In any given situation, we could find ourselves trying to be everything for everyone or placing demands on life. I’m sure we have all been there. However, we must find space to see that in either case, we are not taking a new step. We are in a repetition compulsion – in the past. To update such mechanisms, we have to notice this process. In other words, we have to feel the underlying fear that drives us. It will update itself once we do.
Crossing the Line
Often, I see that boundaries are actually defenses or walls to the outside world. Meaning, they come forth only after we have crossed our own internal boundaries. So they commonly come out as a way to create distance between us and the other person because we have ‘crossed the line’ in a way. Out of our insecurity and fear the wall comes up and we think that is the boundary, but the actual boundary was crossed some steps back.
A boundary doesn’t mean we have to distance or separate ourselves from someone.
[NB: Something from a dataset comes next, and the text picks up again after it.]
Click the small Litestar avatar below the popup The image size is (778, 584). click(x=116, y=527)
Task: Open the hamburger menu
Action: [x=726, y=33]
Limitations connect us. A true boundary, in my opinion, is holding at the edge. An honest strength. Where we stay true to what feels like too much and don’t use effort to override that. We have to be with our process to do this, though. Beyond the ideas of how we should be – present to our somatic sensations, intuition, and mentation.
It’s humbling and uncomfortable to stop where we’ve reached the limit of our conscious universe, but at the same time, our power is kept with us when we do. If I go beyond my conscious edge into a free fall, then you and I are in an inauthentic space, no longer related, and without the emergence of life behind us. The unconscious, or past, takes over.
The statement of a boundary usually comes up after this free fall. If we’re talking about boundaries, it’s likely that we’re not feeling each other. If I feel you, I will know when you’ve reached your limit. I won’t push further and honor your right to be where you are. Of course, I’m not touching on the more extreme examples where boundaries are crossed in our culture. But even these are also signals or symptoms of our inability to feel each other.
To tie this back into the topic of being met and meeting the world, it’s beautiful to see someone being true to their limitations. Someone who has the capacity to let another person down. Like I said earlier, we often fear this so much that we override our own process. But if you have ever seen someone stay with their edge – having the courage to meet this fear – you know how refreshing it is.
This is the space where something new is becoming. If we’re uncomfortable because it feels like something is ‘not working’ or we feel stuck then we will miss a great opportunity to witness the miracle of life. From what I can tell, we are constantly blowing through processes like this in modern-day culture.
However, by relating in a mature way, we can find ways to meet each other and accept not being met. The impossible-to-reach expectations fall away. Otherwise, we will validate our instability in the world by seeing all the ways we are not being seen or heard, but not taking responsibility for how we can create the soil of safety within ourselves.
At the core, it’s urgent that we create a culture that is nuanced, unhurried, and sensitive enough to the complexities of human development. We naturally have to start with ourselves, but moreover the communities we find ourselves in. This is not an individual endeavor. If we can find people and places that are safe enough to explore these processes inside of us, we will soon realize that we can go anywhere in the world and be who we need to be. This is what our culture needs most, people who don’t hold any part of themselves back.